Project: Research project

Project Details


Hydrogen sulfide (H2S), has recently emerged as an essential molecule in the body. Evidence suggest that H2S plays important roles in cancer, brain diseases, such as Alzheimer's disease, and heart disease. An in-depth understanding of the function of H2S in biology could lead to development of novel therapeutic approaches to treat these diseases. This CAREER project uses polymeric nanoreactors to develop tools to advance the fundamental understanding of H2S in the human body. The educational activities are focused on engaging students at all levels, with a special emphasis on women and underrepresented minority students, to develop career paths in biomaterials science, and contribute to the educational mission of Kansas State University (KSU) by participating in the Girls Researching Our World (GROW) program and developing a new Biomaterials course at KSU.

Hydrogen sulfide (H2S) is a gaseous signal-transmitter molecule (gasotransmitter), which plays a pivotal role in regulating the cardiovascular, nervous system, immune system, and cancer. While significant efforts have been made to advance the basic understanding of H2S biology, the mechanisms underlying its biological activities remains largely unknown. Recent studies have shown that H2S can be oxidized either enzymatically or non-enzymatically in the body, which leads to the formation of diverse reactive sulfur species (RSS). These RSS are suggested to be the actual mediators in many H2S-related signaling pathways. Therefore, there is a critical need to explore the biological roles of RSS. This NSF CAREER project focuses on the development of polymeric nanomaterial-based platforms to deliver H2S-derived RSS to explore the biological significance of H2S signaling. The approach will be to engineer polymeric nanomaterials that release H2S and subsequently convert it to RSS by mimicking H2S metabolism in biological systems. The developed polymeric platforms will be used to determine the physiological and pathological roles of RSS in angiogenesis and tumor growth. The proposed technology is expected to provide RSS delivery tools to advance the fundamental understanding of the biological activities of RSS. Furthermore, it is expected that the obtained knowledge could provide the basis for future work to develop new therapeutic and diagnostic applications for diseases such as cancer.

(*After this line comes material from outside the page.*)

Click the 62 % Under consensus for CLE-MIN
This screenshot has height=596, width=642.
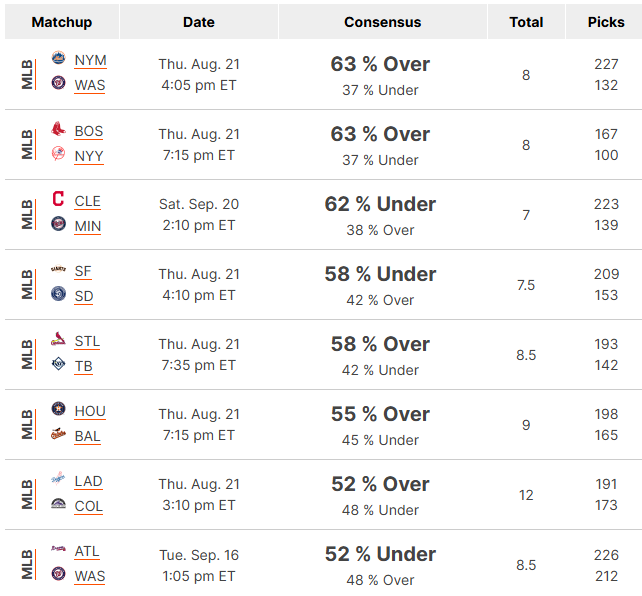(380, 204)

This CAREER award is jointly funded by the Cellular and Biochemical Engineering Program of the Chemical, Bioengineering, Environmental, and Transport Systems Division, and by the Established Program to Stimulate Competitive Research (EPSCoR).

This award reflects NSF's statutory mission and has been deemed worthy of support through evaluation using the Foundation's intellectual merit and broader impacts review criteria.